### Task instructions
Could you output, word for word, only the lines from the line with "This screenshot has height=366, width=717." to the end of the entries, including both ends? Omit the pictures.

### Exercise data

▼

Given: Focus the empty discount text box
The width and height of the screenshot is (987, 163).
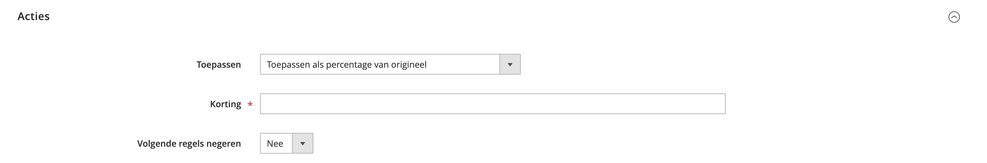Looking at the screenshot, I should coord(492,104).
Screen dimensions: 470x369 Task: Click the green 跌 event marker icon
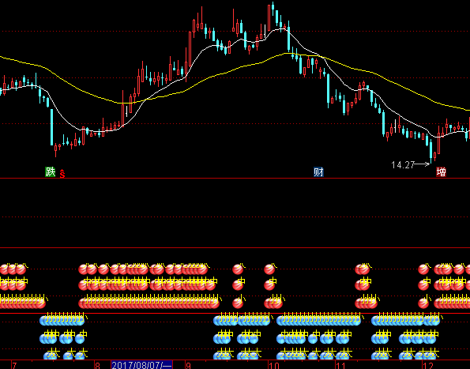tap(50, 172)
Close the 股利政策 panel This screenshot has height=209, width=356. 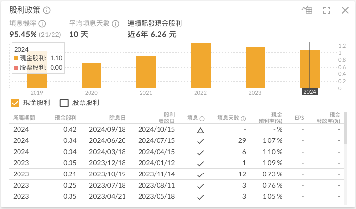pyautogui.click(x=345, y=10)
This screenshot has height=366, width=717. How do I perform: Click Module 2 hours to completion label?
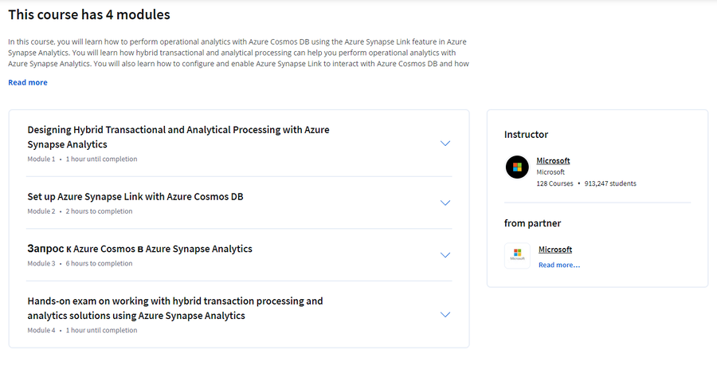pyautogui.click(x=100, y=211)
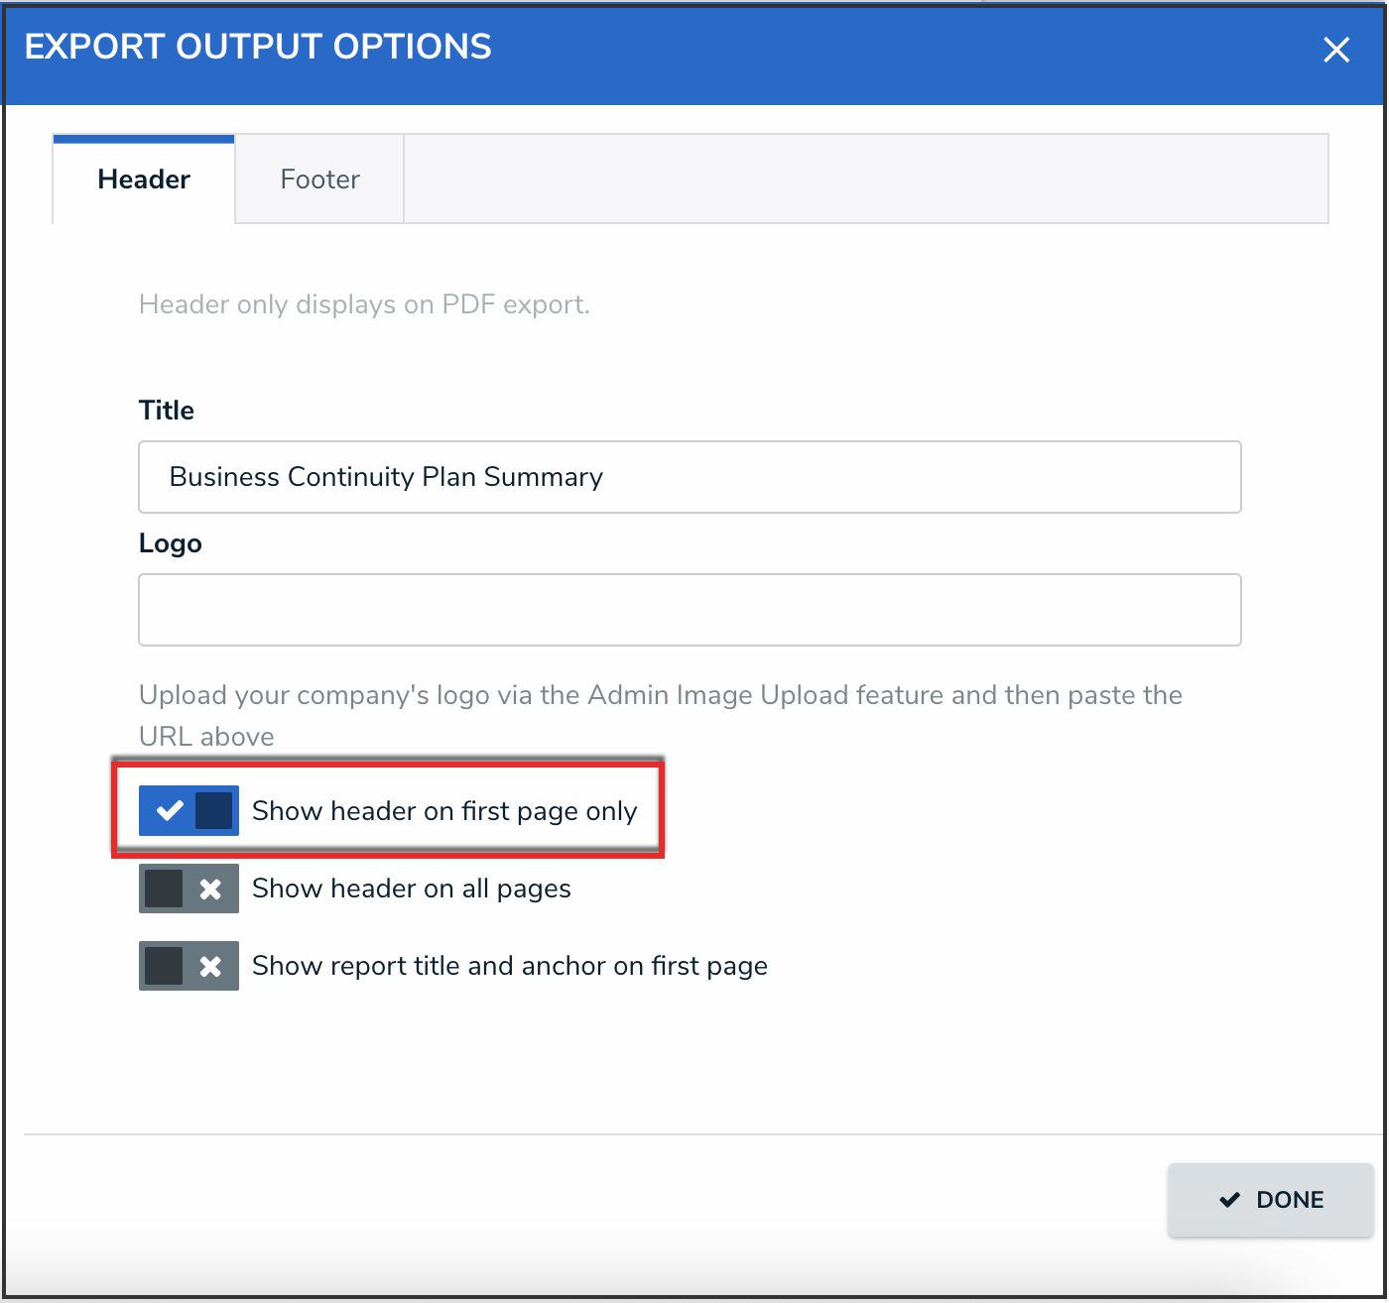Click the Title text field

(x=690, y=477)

▲

### Output for this task
This screenshot has height=366, width=717. How do I perform: Click Module 2 hours to completion label?
pyautogui.click(x=100, y=211)
Click the Title text field

(x=690, y=477)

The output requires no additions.